Locate each line in the records below that contains the string "roll", and copy those lines.

Data on locating visible targets
◆ ◆ ◆ ◆ ◆ ◆ ◆
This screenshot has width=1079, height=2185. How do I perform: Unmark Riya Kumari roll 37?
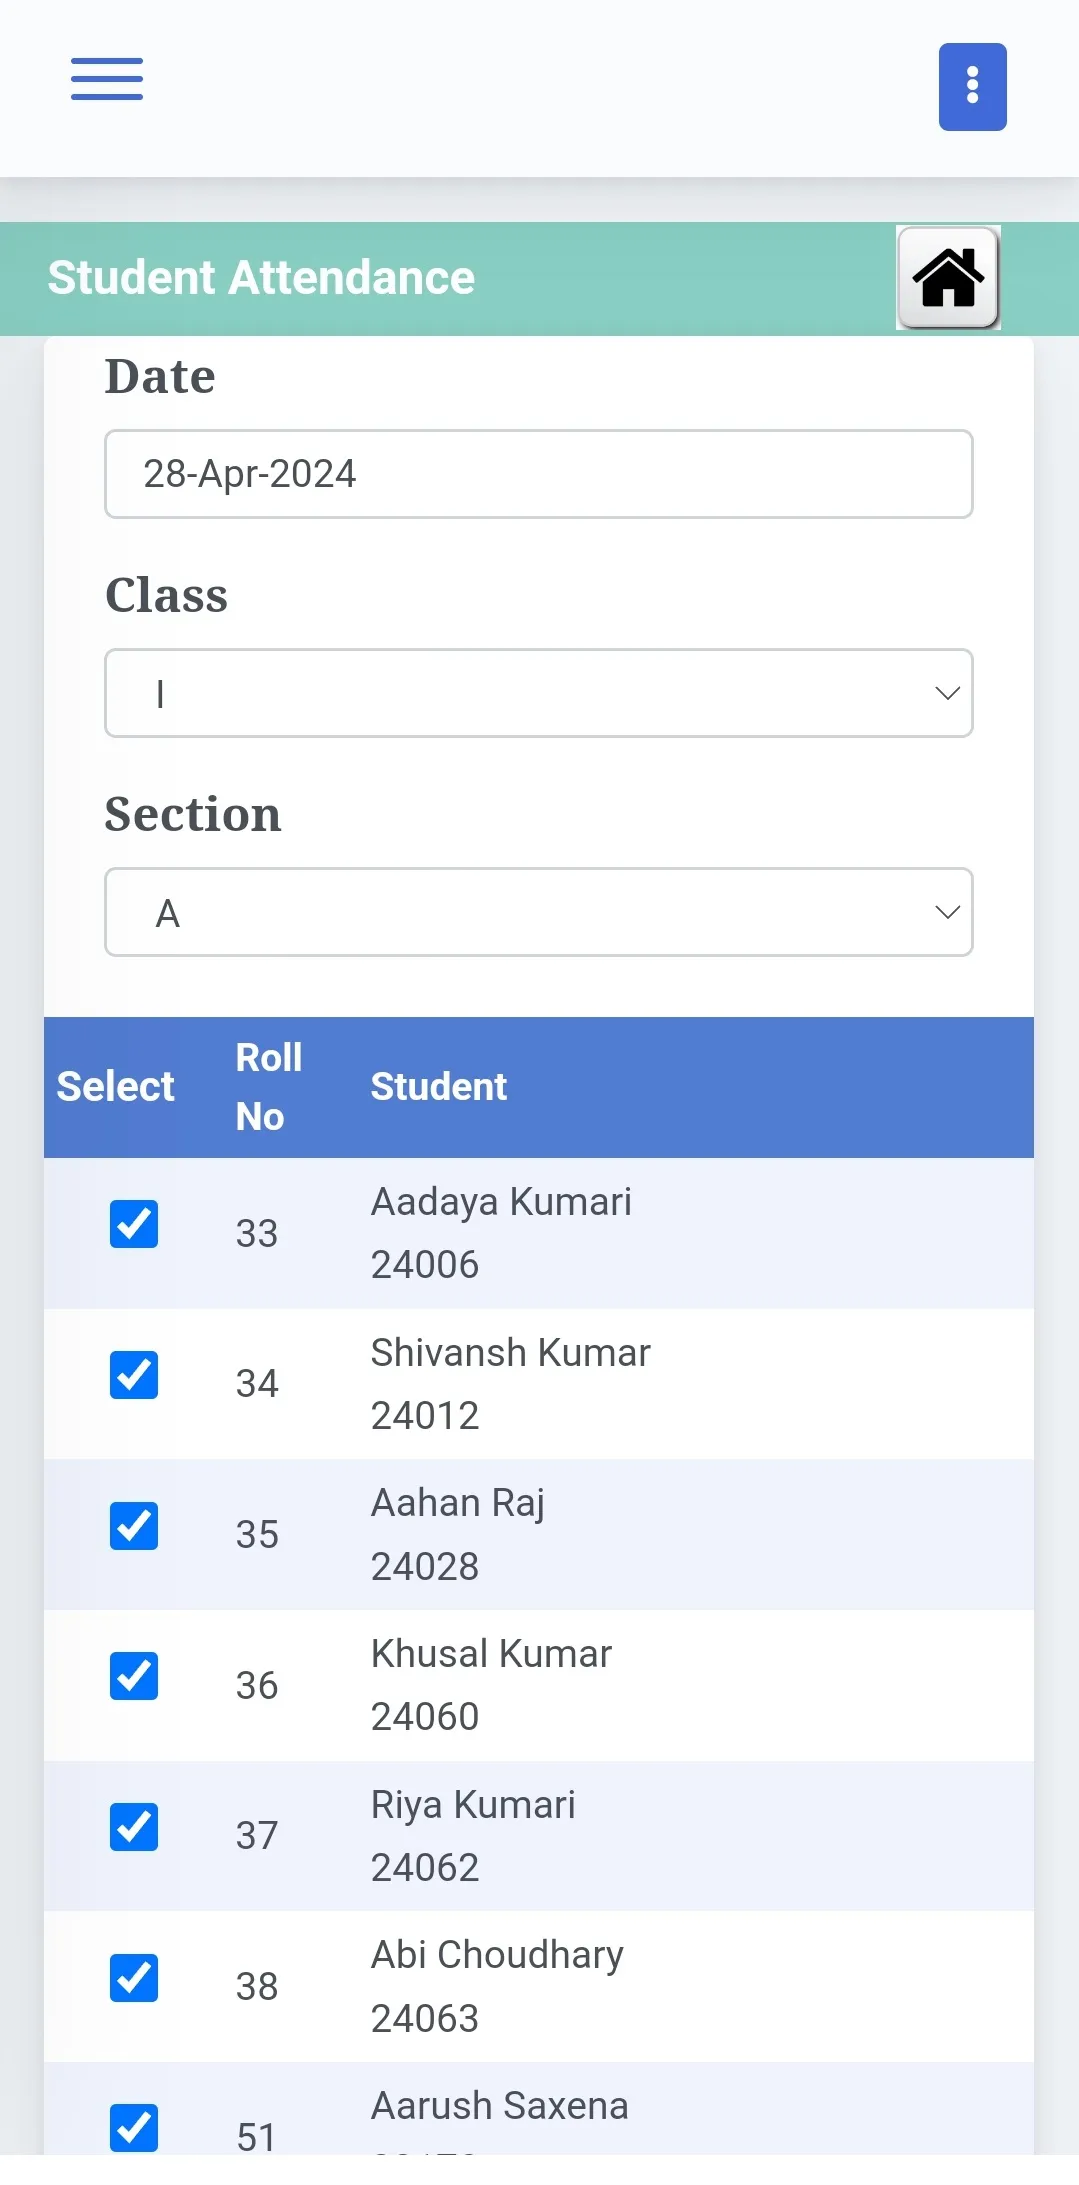click(x=134, y=1827)
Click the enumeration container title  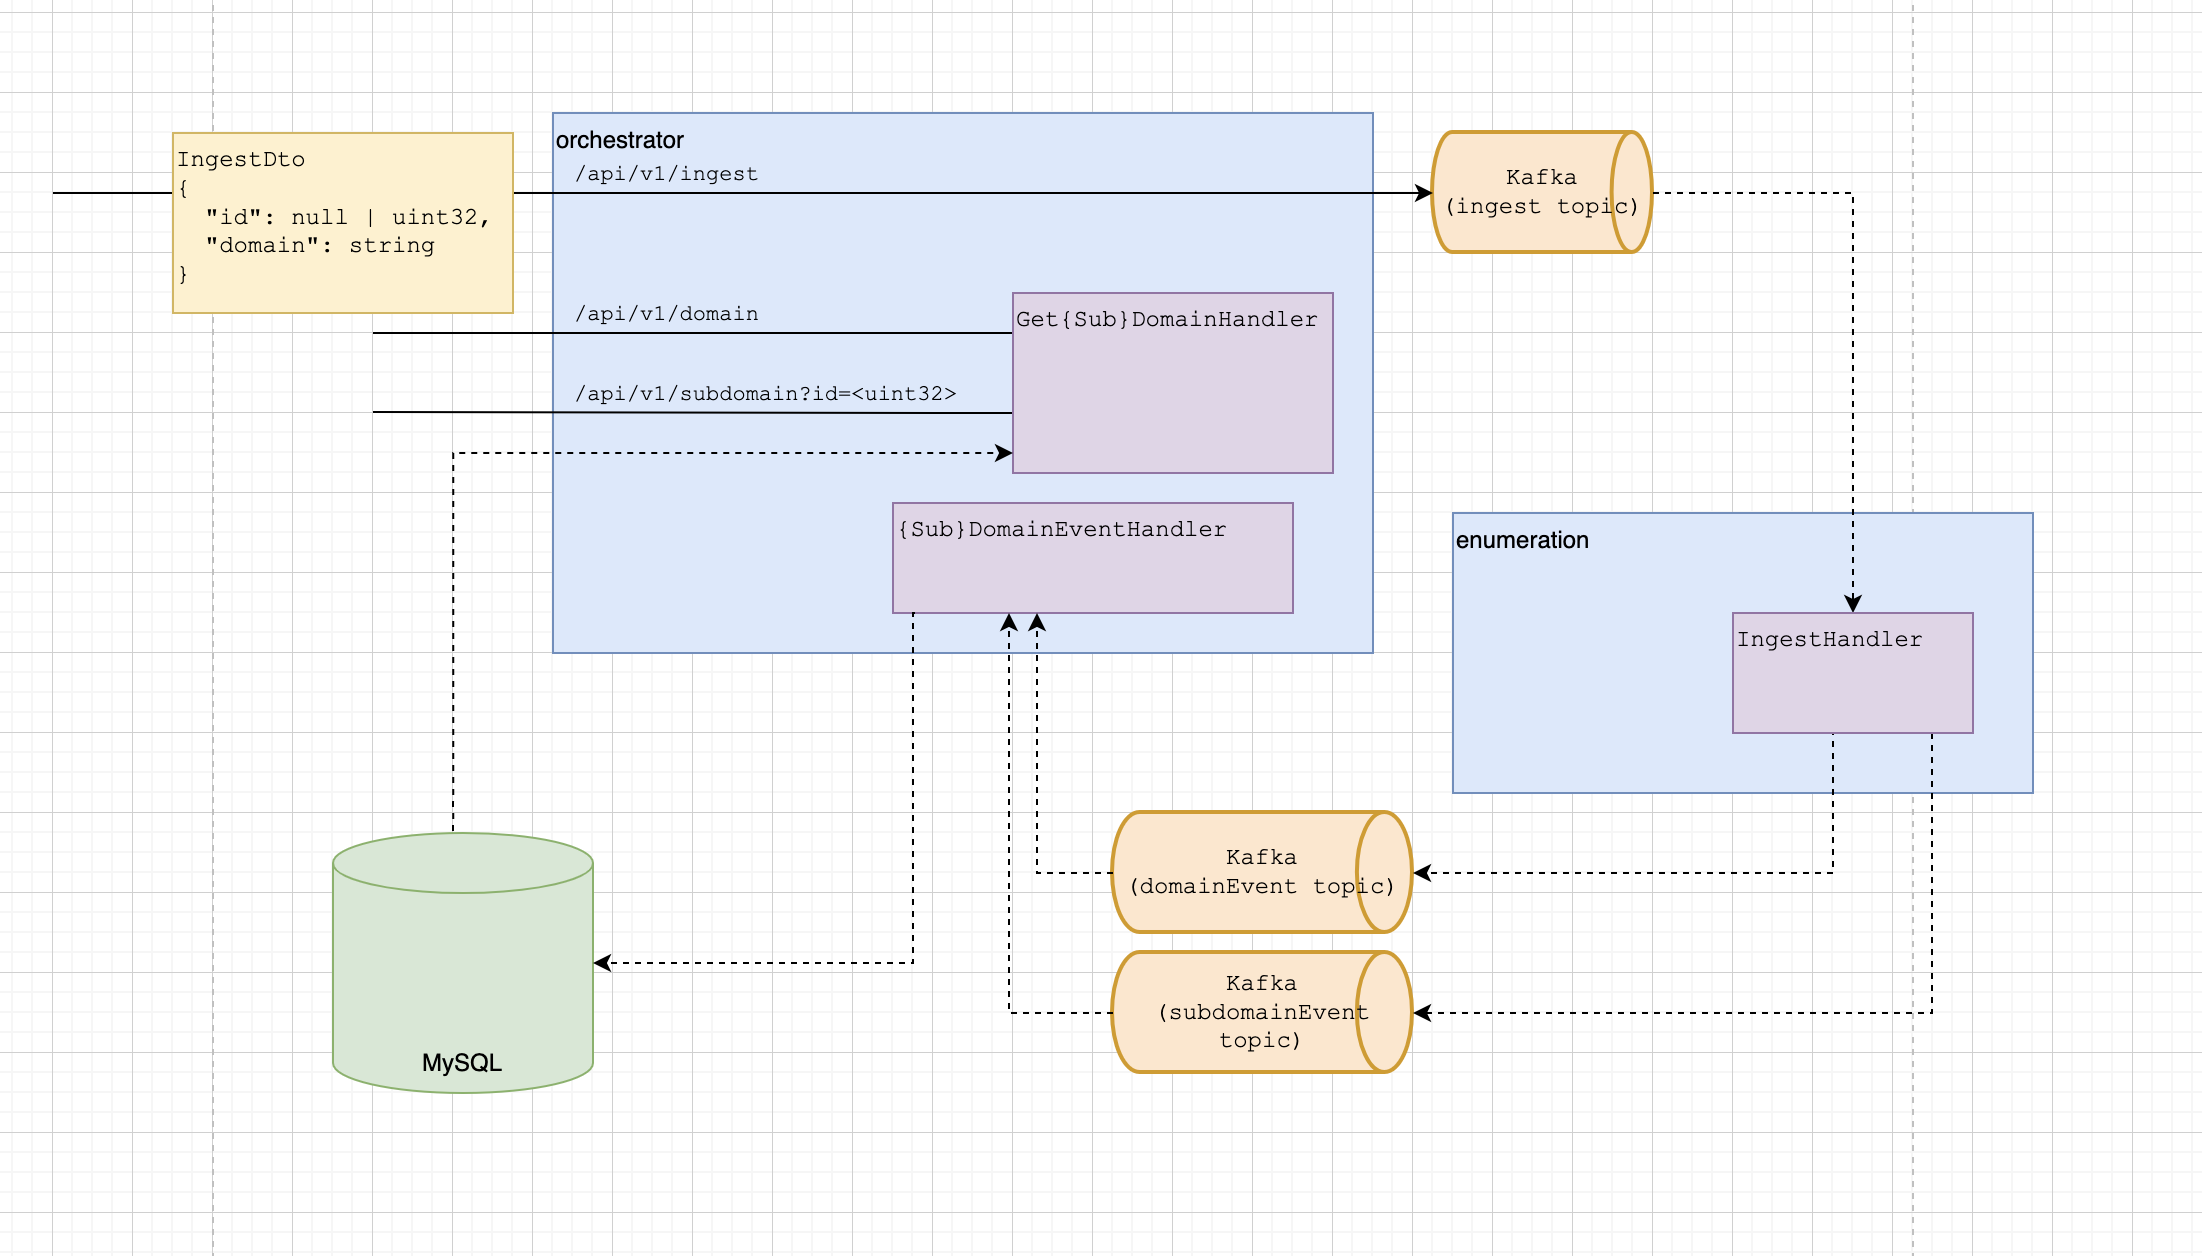tap(1521, 540)
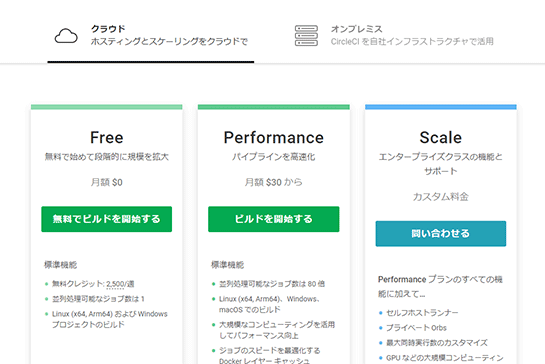The image size is (545, 364).
Task: Switch to the クラウド tab
Action: (x=151, y=35)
◆ ◆ ◆ ◆ ◆ ◆ ◆
The output -
This screenshot has width=1079, height=2185. How do I perform: Unmark Riya Kumari roll 37?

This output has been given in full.